Posted by Sian Thrasher Cognitive Behavioural Therapist 298 Days Ago


A survey conducted on behalf of The British Menopause Society in 2016 revealed that half of women between the ages of 45-65 who had gone through the menopause in the preceding 10 years had done so without consulting their GP or other healthcare professional even though 42% of women described feeling their menopause symptoms were worse or much worse than they had expected.

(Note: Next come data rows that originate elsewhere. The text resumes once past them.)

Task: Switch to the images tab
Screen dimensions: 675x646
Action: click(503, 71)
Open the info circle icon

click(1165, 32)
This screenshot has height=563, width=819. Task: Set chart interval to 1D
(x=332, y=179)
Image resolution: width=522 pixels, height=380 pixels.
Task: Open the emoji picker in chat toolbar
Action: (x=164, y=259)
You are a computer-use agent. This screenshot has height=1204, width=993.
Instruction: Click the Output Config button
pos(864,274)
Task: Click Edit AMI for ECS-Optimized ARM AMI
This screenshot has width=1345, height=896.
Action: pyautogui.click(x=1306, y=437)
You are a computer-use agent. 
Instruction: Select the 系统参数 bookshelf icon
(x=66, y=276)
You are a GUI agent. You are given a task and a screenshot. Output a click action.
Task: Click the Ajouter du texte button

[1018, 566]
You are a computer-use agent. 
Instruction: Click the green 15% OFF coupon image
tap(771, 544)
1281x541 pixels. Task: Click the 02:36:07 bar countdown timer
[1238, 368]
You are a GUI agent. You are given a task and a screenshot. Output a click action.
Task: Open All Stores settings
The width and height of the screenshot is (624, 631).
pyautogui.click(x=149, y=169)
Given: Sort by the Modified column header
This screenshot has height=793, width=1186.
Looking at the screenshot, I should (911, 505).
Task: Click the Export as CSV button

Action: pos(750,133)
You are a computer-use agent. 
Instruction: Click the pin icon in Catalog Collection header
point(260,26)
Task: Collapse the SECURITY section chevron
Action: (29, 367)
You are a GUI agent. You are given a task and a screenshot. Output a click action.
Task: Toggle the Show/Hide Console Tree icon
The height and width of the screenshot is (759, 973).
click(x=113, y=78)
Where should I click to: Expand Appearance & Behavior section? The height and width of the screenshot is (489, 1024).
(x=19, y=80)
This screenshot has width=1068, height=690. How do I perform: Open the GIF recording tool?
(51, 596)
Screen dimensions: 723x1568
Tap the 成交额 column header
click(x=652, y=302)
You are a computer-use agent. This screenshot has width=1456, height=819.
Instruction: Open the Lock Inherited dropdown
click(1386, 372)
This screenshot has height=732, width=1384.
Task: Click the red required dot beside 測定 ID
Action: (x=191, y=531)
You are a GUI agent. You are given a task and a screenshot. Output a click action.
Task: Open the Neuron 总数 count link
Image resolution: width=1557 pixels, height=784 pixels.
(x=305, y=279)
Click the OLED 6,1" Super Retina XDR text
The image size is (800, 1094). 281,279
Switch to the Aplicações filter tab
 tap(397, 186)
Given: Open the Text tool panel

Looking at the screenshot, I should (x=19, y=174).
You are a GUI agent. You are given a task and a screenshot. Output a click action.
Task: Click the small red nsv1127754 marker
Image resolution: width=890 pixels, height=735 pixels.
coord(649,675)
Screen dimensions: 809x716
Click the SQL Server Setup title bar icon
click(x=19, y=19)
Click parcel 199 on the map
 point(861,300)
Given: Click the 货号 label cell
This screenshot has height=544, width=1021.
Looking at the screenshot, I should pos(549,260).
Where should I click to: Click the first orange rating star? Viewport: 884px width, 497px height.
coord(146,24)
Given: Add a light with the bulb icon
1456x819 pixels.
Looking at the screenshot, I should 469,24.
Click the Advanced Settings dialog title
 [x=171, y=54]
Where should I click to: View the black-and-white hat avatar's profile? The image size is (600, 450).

Over 7.2 million women in the UK are in this age group, and with women living 30-40% of their lives post-menopause, the demand for effective treatment of emotional as well as physical symptoms during and following ‘the change’ is high.

Symptoms

The most common menopause symptoms include vasomotor symptoms (night sweats and hot flushes), decreased libido, vaginal dryness, insomnia, anxiety, depression, and brain fog (difficulty concentrating). 70-80% of women report night sweats and hot flushes, and 36% said that their symptoms impacted on their social life, with 51% reporting impacts on their sex life.

Treatment

In addition to HRT (where suitable), NICE guidelines for menopause recommend CBT as a treatment option for symptoms.  CBT has long been established as an effective approach for anxiety and depression, and with long-standing physical problems. CBT’s effectiveness in supporting those with chronic pain and long-term physical health is already established, and its efficacy in the treatment of menopausal impacts is a common experience in clinical practise.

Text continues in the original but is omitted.